Problem to work on
Copy every line of the records below that holds the word "Billing".

Input material
Content starts

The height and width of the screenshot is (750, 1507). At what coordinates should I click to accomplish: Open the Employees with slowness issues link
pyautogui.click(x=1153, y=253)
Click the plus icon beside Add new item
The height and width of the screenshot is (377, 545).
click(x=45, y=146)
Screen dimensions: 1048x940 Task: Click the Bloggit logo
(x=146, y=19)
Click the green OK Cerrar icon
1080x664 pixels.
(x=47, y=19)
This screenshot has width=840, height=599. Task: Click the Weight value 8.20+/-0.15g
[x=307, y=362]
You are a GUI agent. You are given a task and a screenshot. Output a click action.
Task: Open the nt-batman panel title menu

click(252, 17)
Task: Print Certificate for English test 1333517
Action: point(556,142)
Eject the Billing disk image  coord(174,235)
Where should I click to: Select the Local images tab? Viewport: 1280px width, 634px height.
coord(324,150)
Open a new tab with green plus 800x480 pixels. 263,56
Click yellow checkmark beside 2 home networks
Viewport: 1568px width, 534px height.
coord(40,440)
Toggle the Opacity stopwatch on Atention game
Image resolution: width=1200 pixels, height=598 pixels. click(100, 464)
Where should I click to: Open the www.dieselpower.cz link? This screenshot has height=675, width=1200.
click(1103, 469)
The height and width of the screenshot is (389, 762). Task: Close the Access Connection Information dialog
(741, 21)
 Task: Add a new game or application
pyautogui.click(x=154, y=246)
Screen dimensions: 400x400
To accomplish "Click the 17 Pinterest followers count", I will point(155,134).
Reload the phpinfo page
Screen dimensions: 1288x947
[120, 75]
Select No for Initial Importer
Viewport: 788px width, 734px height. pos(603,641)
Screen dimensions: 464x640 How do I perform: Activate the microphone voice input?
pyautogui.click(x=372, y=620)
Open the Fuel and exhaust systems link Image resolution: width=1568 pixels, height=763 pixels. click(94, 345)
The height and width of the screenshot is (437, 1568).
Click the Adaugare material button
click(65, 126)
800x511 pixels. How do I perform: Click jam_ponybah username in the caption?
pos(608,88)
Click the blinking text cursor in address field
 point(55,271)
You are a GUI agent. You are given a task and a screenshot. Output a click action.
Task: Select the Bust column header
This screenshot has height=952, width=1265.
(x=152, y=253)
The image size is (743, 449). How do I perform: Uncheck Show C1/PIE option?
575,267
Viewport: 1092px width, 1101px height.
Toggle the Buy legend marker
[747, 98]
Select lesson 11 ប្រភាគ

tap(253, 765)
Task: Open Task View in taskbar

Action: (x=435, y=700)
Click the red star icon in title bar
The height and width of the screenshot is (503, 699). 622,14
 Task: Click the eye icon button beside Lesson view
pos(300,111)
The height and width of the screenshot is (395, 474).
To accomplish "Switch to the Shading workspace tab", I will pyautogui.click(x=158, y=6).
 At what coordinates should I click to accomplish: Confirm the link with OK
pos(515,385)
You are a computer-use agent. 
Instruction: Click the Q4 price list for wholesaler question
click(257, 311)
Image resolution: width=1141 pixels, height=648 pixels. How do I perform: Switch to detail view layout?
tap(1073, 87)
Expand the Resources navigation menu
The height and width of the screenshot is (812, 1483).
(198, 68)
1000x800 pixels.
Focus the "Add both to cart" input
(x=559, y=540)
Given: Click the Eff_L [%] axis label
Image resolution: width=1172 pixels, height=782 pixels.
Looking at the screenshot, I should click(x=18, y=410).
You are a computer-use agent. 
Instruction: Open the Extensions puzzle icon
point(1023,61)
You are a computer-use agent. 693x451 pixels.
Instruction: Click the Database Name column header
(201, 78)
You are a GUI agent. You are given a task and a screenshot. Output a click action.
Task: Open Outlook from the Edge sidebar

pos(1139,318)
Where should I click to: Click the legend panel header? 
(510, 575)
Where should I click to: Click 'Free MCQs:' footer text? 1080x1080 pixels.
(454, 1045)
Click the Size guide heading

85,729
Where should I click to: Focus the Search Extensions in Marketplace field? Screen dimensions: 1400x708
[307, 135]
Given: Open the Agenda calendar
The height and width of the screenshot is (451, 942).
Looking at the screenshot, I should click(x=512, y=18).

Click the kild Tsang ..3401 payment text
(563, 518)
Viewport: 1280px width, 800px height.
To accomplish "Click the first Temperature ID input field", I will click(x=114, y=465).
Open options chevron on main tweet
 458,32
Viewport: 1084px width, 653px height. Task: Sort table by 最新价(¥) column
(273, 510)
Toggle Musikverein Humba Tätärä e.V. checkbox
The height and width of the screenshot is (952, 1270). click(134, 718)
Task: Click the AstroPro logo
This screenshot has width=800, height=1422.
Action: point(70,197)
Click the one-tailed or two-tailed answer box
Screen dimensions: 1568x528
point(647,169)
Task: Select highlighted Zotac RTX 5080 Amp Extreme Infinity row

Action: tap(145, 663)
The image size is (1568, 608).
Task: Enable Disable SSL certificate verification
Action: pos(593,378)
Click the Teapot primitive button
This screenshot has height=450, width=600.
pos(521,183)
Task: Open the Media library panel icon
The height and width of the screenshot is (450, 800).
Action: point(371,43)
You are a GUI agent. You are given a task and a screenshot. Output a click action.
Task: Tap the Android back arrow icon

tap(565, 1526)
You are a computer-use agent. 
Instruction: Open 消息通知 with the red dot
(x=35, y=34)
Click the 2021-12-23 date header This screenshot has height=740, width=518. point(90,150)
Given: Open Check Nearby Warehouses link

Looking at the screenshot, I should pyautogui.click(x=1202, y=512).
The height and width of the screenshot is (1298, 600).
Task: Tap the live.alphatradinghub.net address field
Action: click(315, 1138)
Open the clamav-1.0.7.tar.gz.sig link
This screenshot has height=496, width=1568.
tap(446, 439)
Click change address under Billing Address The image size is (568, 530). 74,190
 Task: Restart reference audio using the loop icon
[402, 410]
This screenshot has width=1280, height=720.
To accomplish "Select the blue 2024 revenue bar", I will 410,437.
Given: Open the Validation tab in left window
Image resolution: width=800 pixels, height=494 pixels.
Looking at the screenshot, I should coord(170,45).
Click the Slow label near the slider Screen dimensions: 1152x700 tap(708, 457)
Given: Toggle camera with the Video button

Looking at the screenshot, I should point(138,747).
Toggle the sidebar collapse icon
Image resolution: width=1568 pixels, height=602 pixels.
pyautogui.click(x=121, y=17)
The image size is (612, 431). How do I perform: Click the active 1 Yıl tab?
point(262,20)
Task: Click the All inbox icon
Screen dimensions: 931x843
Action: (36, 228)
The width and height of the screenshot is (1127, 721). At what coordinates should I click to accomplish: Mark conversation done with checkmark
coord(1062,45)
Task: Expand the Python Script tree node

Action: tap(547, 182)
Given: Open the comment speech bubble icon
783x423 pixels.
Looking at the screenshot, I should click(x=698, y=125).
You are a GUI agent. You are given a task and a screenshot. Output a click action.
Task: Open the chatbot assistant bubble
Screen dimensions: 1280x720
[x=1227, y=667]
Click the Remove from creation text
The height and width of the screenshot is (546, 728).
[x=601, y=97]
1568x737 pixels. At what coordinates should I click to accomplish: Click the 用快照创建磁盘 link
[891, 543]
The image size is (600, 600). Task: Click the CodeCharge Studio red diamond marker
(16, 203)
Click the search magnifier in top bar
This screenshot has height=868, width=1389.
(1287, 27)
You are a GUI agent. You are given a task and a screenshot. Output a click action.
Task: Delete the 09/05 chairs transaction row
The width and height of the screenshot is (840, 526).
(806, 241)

Content ends

Output
Eject the Billing disk image  coord(174,235)
Click change address under Billing Address The image size is (568, 530). 74,190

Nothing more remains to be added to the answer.